Try it:
Work out the count of lines in the listing below that include "will". Give that count alone.

━━━━━━━━━━

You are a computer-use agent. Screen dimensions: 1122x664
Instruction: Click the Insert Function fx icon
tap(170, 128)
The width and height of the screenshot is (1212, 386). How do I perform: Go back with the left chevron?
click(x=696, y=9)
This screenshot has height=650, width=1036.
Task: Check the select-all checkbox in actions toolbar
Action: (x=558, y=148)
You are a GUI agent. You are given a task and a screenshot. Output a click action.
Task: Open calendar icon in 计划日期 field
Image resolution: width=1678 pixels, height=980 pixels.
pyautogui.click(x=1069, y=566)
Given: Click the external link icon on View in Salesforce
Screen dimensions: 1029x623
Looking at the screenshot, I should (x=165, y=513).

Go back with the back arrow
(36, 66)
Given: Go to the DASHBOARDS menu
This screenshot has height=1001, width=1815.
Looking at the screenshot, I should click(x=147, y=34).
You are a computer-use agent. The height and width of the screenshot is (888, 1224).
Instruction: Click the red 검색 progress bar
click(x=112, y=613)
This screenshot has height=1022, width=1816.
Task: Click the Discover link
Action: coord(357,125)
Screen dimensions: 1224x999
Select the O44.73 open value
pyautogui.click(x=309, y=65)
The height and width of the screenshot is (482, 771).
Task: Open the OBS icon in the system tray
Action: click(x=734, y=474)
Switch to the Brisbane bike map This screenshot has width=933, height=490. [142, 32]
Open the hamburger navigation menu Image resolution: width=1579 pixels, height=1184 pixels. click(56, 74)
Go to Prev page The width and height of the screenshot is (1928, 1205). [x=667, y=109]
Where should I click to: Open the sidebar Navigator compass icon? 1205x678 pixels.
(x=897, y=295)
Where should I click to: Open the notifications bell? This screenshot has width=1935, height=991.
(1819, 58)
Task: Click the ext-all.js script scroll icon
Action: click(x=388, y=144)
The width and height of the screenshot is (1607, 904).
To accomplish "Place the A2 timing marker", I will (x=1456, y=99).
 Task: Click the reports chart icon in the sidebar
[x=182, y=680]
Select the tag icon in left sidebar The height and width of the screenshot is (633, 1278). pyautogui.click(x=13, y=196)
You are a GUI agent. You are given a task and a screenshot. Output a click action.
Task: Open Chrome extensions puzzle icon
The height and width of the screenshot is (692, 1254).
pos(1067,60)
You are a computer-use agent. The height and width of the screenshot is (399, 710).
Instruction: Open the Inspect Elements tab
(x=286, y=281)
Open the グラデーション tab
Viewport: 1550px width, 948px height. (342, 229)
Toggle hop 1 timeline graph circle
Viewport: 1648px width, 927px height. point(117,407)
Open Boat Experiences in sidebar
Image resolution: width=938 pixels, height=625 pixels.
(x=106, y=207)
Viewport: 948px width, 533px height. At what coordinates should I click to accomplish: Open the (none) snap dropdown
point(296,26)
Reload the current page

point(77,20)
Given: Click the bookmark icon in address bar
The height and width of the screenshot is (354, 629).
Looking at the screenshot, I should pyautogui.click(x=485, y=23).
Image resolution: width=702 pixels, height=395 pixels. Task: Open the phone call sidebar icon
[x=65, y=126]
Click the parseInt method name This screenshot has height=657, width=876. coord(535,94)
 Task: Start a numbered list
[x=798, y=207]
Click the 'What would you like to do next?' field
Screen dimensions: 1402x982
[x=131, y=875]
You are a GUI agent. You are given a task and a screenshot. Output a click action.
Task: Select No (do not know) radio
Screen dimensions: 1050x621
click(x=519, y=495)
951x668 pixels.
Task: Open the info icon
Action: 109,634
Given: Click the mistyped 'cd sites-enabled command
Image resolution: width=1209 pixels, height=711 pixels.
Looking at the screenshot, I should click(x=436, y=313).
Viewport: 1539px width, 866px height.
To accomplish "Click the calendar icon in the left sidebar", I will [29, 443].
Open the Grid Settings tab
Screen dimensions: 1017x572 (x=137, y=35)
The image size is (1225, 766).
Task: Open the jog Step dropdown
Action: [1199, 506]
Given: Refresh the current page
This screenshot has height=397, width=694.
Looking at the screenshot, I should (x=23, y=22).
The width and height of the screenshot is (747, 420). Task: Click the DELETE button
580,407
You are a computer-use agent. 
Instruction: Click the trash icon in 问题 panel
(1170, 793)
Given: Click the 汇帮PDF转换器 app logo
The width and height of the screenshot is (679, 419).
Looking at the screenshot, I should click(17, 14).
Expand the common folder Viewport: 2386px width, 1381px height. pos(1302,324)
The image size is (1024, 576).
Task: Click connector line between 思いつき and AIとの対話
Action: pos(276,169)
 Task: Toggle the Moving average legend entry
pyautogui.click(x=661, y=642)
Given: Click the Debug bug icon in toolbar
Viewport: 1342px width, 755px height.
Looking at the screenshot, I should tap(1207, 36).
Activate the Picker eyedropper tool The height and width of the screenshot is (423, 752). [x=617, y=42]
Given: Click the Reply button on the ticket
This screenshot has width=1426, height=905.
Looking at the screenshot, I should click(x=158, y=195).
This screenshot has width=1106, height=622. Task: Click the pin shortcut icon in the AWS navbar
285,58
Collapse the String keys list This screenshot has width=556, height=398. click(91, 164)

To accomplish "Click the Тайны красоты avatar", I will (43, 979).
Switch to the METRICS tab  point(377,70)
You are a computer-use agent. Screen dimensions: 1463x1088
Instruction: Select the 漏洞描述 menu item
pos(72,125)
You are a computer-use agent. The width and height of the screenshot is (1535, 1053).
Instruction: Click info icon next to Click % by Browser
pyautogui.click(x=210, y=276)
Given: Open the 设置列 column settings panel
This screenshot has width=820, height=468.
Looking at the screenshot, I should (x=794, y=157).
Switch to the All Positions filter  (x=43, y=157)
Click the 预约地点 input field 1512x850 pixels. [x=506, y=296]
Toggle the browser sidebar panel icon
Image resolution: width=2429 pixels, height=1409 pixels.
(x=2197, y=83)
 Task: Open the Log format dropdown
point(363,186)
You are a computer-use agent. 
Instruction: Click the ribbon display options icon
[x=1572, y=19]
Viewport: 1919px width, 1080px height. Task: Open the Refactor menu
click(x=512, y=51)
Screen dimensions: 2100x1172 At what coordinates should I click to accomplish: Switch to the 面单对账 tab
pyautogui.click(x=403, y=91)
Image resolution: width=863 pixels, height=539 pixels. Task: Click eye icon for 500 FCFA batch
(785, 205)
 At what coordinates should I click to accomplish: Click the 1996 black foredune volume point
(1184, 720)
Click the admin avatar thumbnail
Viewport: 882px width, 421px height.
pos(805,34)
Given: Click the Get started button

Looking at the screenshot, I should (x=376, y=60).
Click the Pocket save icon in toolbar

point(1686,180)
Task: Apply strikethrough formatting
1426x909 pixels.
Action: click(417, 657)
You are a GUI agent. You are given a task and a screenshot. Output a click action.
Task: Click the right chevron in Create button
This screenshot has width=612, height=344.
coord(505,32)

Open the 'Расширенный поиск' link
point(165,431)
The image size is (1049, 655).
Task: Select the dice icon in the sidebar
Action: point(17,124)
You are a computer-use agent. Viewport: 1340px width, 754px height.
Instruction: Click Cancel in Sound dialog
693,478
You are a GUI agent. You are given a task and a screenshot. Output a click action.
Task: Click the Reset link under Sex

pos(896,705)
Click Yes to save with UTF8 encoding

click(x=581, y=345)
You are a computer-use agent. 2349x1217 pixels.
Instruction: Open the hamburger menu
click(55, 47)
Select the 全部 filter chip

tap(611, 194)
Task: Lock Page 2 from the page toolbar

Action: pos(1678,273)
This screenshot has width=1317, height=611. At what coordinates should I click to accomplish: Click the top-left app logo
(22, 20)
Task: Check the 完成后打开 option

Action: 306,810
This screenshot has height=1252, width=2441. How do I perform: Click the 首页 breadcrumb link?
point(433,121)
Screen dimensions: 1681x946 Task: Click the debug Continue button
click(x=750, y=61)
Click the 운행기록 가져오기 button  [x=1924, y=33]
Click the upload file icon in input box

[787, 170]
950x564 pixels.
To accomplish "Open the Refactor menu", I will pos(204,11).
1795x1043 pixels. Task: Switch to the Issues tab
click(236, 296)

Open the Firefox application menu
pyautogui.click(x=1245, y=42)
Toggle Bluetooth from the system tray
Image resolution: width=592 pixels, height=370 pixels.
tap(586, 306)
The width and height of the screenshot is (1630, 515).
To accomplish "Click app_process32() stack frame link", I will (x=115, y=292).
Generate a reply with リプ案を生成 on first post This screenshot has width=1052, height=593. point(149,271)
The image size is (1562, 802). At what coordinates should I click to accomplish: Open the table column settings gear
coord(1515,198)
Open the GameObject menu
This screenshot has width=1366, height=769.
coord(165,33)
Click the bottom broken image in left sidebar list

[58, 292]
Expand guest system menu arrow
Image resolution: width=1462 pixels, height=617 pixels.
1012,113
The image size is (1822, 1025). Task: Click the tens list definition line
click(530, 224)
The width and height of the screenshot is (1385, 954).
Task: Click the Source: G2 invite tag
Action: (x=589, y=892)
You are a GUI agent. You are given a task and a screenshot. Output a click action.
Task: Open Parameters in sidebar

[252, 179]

━━━━━━━━━━

Response to the task:
5